• TO DO
All records are to be printed exactly as they appear.

= Beginning of Section =

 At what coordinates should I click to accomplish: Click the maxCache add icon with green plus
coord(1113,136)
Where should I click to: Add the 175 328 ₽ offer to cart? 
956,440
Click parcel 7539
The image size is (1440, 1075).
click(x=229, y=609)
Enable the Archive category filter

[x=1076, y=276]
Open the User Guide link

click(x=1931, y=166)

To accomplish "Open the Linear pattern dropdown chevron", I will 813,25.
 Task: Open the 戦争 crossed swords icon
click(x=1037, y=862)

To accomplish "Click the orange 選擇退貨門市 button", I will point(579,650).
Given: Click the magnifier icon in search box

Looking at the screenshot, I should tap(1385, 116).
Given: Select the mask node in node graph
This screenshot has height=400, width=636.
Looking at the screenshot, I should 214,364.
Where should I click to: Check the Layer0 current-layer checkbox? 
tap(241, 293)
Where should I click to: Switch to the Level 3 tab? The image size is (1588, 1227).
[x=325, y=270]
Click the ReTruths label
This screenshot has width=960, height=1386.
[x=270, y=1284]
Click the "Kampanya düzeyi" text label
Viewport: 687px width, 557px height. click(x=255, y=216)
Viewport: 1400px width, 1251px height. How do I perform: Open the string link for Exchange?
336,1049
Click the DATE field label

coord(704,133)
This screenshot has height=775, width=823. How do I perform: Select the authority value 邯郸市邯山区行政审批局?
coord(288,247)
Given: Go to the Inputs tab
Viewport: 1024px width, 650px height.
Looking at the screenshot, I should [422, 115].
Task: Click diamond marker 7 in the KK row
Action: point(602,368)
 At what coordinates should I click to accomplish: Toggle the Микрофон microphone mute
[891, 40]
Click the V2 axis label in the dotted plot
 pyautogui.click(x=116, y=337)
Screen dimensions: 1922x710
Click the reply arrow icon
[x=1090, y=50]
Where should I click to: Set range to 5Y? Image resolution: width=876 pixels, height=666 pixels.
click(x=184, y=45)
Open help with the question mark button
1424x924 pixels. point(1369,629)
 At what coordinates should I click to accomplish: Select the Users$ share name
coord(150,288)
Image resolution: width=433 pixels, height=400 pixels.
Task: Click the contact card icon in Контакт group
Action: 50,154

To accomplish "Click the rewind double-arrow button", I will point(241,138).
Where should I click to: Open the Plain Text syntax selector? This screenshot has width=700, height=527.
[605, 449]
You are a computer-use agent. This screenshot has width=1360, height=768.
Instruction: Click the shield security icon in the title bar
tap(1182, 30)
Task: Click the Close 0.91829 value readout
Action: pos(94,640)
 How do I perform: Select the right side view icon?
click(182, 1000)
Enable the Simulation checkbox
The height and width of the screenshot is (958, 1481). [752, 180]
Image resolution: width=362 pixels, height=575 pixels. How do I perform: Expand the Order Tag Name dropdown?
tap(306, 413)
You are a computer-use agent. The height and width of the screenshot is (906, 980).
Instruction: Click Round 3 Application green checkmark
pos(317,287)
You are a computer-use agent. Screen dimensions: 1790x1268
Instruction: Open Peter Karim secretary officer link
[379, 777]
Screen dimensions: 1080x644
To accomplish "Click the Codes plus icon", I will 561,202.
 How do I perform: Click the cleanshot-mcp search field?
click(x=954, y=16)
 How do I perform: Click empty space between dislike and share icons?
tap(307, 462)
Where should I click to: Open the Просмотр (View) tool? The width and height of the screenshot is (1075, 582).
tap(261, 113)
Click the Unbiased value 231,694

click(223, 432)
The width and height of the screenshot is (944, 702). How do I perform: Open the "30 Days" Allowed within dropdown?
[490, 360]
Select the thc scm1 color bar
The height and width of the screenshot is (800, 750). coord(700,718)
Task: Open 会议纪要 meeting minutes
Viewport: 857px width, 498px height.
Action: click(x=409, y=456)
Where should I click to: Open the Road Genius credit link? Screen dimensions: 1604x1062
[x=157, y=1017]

= End of Section =

• EXERCISE SOLUTION
 At what coordinates should I click to accomplish: Click the maxCache add icon with green plus
coord(1113,136)
Where should I click to: Add the 175 328 ₽ offer to cart? 
956,440
Click parcel 7539
The image size is (1440, 1075).
click(x=229, y=609)
Enable the Archive category filter

[x=1076, y=276]
Open the User Guide link

click(x=1931, y=166)

To accomplish "Open the Linear pattern dropdown chevron", I will 813,25.
 Task: Open the 戦争 crossed swords icon
click(x=1037, y=862)

To accomplish "Click the orange 選擇退貨門市 button", I will point(579,650).
Given: Click the magnifier icon in search box

Looking at the screenshot, I should tap(1385, 116).
Given: Select the mask node in node graph
This screenshot has height=400, width=636.
Looking at the screenshot, I should 214,364.
Where should I click to: Check the Layer0 current-layer checkbox? 
tap(241, 293)
Where should I click to: Switch to the Level 3 tab? The image size is (1588, 1227).
[x=325, y=270]
Click the ReTruths label
This screenshot has width=960, height=1386.
[x=270, y=1284]
Click the "Kampanya düzeyi" text label
Viewport: 687px width, 557px height. click(x=255, y=216)
Viewport: 1400px width, 1251px height. How do I perform: Open the string link for Exchange?
336,1049
Click the DATE field label

coord(704,133)
This screenshot has height=775, width=823. How do I perform: Select the authority value 邯郸市邯山区行政审批局?
coord(288,247)
Given: Go to the Inputs tab
Viewport: 1024px width, 650px height.
Looking at the screenshot, I should [422, 115].
Task: Click diamond marker 7 in the KK row
Action: point(602,368)
 At what coordinates should I click to accomplish: Toggle the Микрофон microphone mute
[891, 40]
Click the V2 axis label in the dotted plot
 pyautogui.click(x=116, y=337)
Screen dimensions: 1922x710
Click the reply arrow icon
[x=1090, y=50]
Where should I click to: Set range to 5Y? Image resolution: width=876 pixels, height=666 pixels.
click(x=184, y=45)
Open help with the question mark button
1424x924 pixels. point(1369,629)
 At what coordinates should I click to accomplish: Select the Users$ share name
coord(150,288)
Image resolution: width=433 pixels, height=400 pixels.
Task: Click the contact card icon in Контакт group
Action: 50,154

To accomplish "Click the rewind double-arrow button", I will point(241,138).
Where should I click to: Open the Plain Text syntax selector? This screenshot has width=700, height=527.
[605, 449]
You are a computer-use agent. This screenshot has width=1360, height=768.
Instruction: Click the shield security icon in the title bar
tap(1182, 30)
Task: Click the Close 0.91829 value readout
Action: pos(94,640)
 How do I perform: Select the right side view icon?
click(182, 1000)
Enable the Simulation checkbox
The height and width of the screenshot is (958, 1481). [752, 180]
Image resolution: width=362 pixels, height=575 pixels. How do I perform: Expand the Order Tag Name dropdown?
tap(306, 413)
You are a computer-use agent. The height and width of the screenshot is (906, 980).
Instruction: Click Round 3 Application green checkmark
pos(317,287)
You are a computer-use agent. Screen dimensions: 1790x1268
Instruction: Open Peter Karim secretary officer link
[379, 777]
Screen dimensions: 1080x644
To accomplish "Click the Codes plus icon", I will 561,202.
 How do I perform: Click the cleanshot-mcp search field?
click(x=954, y=16)
 How do I perform: Click empty space between dislike and share icons?
tap(307, 462)
Where should I click to: Open the Просмотр (View) tool? The width and height of the screenshot is (1075, 582).
tap(261, 113)
Click the Unbiased value 231,694

click(223, 432)
The width and height of the screenshot is (944, 702). How do I perform: Open the "30 Days" Allowed within dropdown?
[490, 360]
Select the thc scm1 color bar
The height and width of the screenshot is (800, 750). coord(700,718)
Task: Open 会议纪要 meeting minutes
Viewport: 857px width, 498px height.
Action: click(x=409, y=456)
Where should I click to: Open the Road Genius credit link? Screen dimensions: 1604x1062
[x=157, y=1017]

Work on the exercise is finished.